Paul was to minister not only in Israel but in the high courts of the Roman Empire.

• God chose the means by which Paul might have a voice in the imperial household.

• God’s method was to deliver Paul to a Roman imprisonment, so that as he was passed from guard to guard, captain to captain, and from court to court, his tongue might speak forth the un-searchable riches of Jesus Christ.

• Paul is not one who has been enslaved or imprisoned to Christ, but rather, he is one who has been made a prisoner by Jesus Christ.

I believe the Apostle Paul was so consumed as a prisoner of Jesus Christ in the sense that it was his passion ever waking moment to be used in the propagation of the gospel of Jesus Christ. Paul totally and unreservedly gave himself to do God’s bidding, to go where he wanted him to go, to say what he wanted him to say.

It may be observed that as Paul endured his imprisonment, there was perfect peace, composure, and rest in the circumstances that are his. I would further say that from visiting in what is today Greece and seeing first-hand the prison that Paul reportedly was held in one could easily say he was sold out to the gospel.

• If anyone had a right to rebel against that which was the will of God, it would be the Apostle Paul, for God has taken him through the most trying of circumstances.

2 Corinthians 11

23 Are they ministers of Christ? (I speak as a fool) I am more; in labours more abundant, in stripes above measure, in prisons more frequent, in deaths oft.

24 Of the Jews five times received I forty stripes save one. (195 stripes)

25 Thrice was I beaten with rods, once was I stoned, thrice I suffered shipwreck, a night and a day I have been in the deep; (36 hours)

26 In journeyings often, in perils of waters, in perils of robbers, in perils by mine own countrymen, in perils by the heathen, in perils in the city, in perils in the wilderness, in perils in the sea, in perils among false brethren;

27 In weariness and painfulness, in watchings often, in hunger and thirst, in fastings often, in cold and nakedness.

28 Beside those things that are without, that which cometh upon me daily, the care of all the churches.

o His life had been a continuous life of suffering and now his suffering was to be climaxed in the will of God by this Roman imprisonment.

It was from this imprisonment that he wrote to the Ephesians, Colossians, and Philippians, as well as this personal note to Philemon.

You can search through all those epistles and there is not one single note of rebellion against that which was God’s will for him.

• That which gave him peace, even in the midst of trying circumstances, was the absolute conviction that the apostle of Jesus Christ, and the servant of Jesus Christ, might at the same time be the prisoner of the Lord Jesus Christ.

• When you can rest in the truth that you are God’s child and this is God’s will for you, you will experience the peace of God. “The steadfast in mind you will keep in perfect peace, because he trusts in you” (Isa.26:3)

• When you begin to doubt and question God’s will for your life, immediately the peace of God leaves.
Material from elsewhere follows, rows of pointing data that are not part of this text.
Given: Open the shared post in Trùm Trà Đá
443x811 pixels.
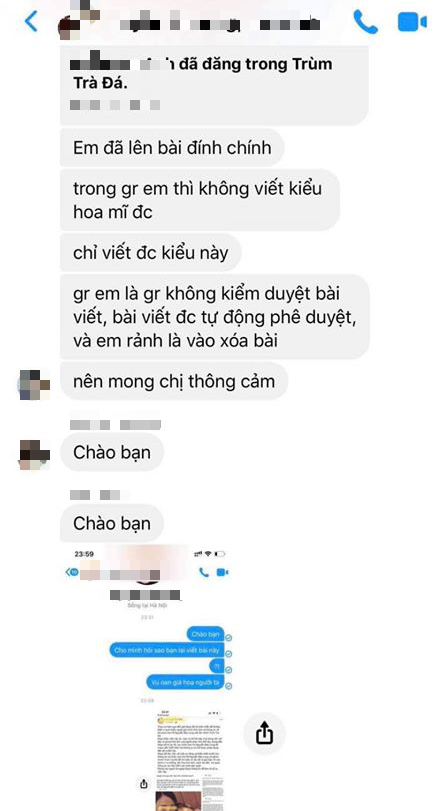Looking at the screenshot, I should click(214, 85).
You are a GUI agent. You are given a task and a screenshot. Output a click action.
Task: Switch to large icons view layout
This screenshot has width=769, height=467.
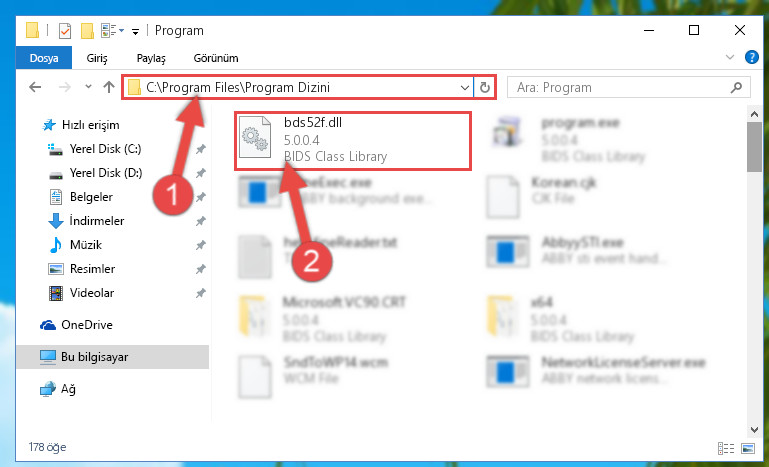(748, 448)
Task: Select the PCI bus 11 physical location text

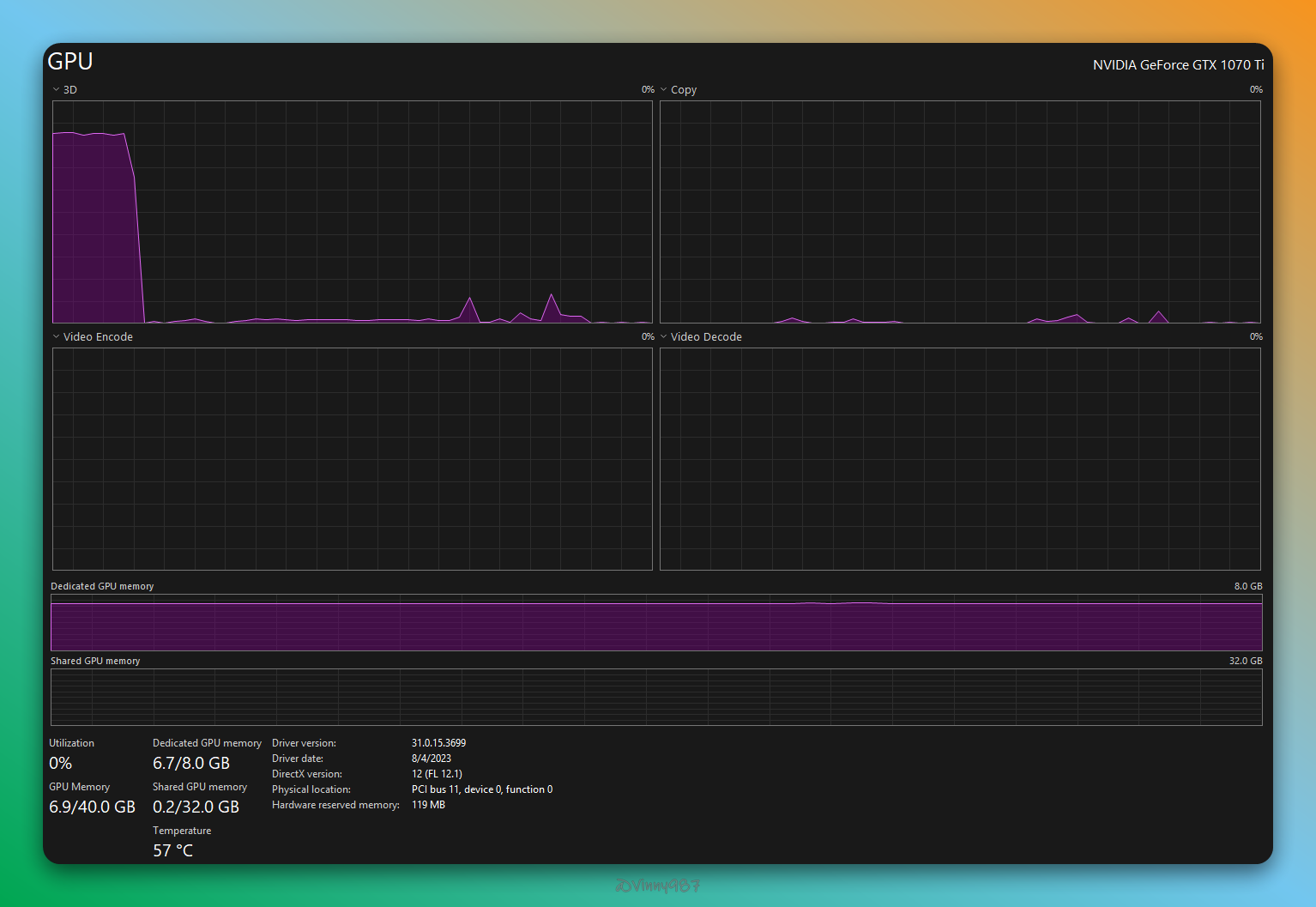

For apart from this complete rest in “God who works all things according to the counsel of His own will”, there can be no peace for the child of God.

• It is not with a note of complaint, criticism, or rebellion, but rather, it seems, with a note of joy, that Paul introduces himself as a prisoner who belongs to the Lord Jesus Christ, who has not abandoned Paul because he is in prison, but who finds himself in prison because this is the will of God for him.

• Through Paul’s physical chains, these Romans spiritual chains of sin and death would be released!